The model policies for Internet Safety provided by the NCSBA and by E-Rate Central[3] would fulfill all the requirements for E-rate funding; however, the DLMI did not ask districts whether they had an Internet Safety policy. We recommend that NCDPI consider adding a question to the DLMI asking districts if they have an Internet Safety policy, and to provide the link. NCDPI should also consider shortening the policy section of the survey, if they are not using that information.
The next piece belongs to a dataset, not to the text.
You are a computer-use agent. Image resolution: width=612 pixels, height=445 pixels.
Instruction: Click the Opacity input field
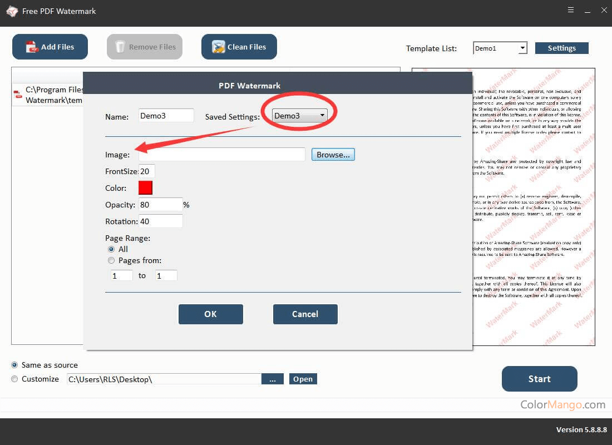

Some districts have additional policies and procedures pertaining to technology that the DLMI did not ask, but that NCDPI may want to review, with an eye toward possible future recommendations to school districts. For example, Carteret County has a Privacy in the Special Education Classroom policy which addresses the particular privacy procedures they have in place for students with disabilities, including privacy as it pertains to technology. Durham Public Schools has a Data Confidentiality and Security Agreement for Online Service Providers that we recommend NCDPI review. Although this is not a policy, it could serve as a model for districts, most of whom contract with online service providers.

Surry County has several policies pertaining to technology that other districts may find helpful, as well. These policies include the Instructional Use Policy, the Operational Use Policy, the Network Security Policy, the Board Use Policy, and the Technological Resources Appendices 1 and 2. In these Appendices, the district includes information on computer protection and technological crimes, along with helpful links for information on the teaching standards from the International Society for Technology in Education (ISTE). We recommend that NCDPI review these policies for potential recommendations to districts.

Finally, the Data Recovery and Protection Procedures at Watauga County outline specific data security and recovery responsibilities assigned to staff members. NC DPI may want to review this policy for possible recommendation to school districts.

We have also provided model policies from E-Rate Central and from the Department of Commerce National Telecommunications and Information Administration. The policy from E-Rate Central is similar to the Internet Safety policy from the NCSBA, in that it would fulfill all policy requirements of e-rate in a single policy.

All of the model policies discussed are included in Appendix C.

 

  1. Department of Commerce National Telecommunications and Information Administration. (2003). Children’s Internet Protection Act Study of Technology Protection Measures in Section 1703 (Report to Congress). Washington, D.C. https://www.ntia.doc.gov/files/ntia/publications/cipareport08142003.pdf
  2. Since the researchers at the Friday Institute are not legal scholars, this does not constitute legal advice. We recommend that the staff at NC DPI enlist the assistance of their legal experts to determine the need for any policy change recommendations.
  3. E-Rate Central. Internet Safety Policies and CIPA: An E-Rate Primer for Schools and Libraries.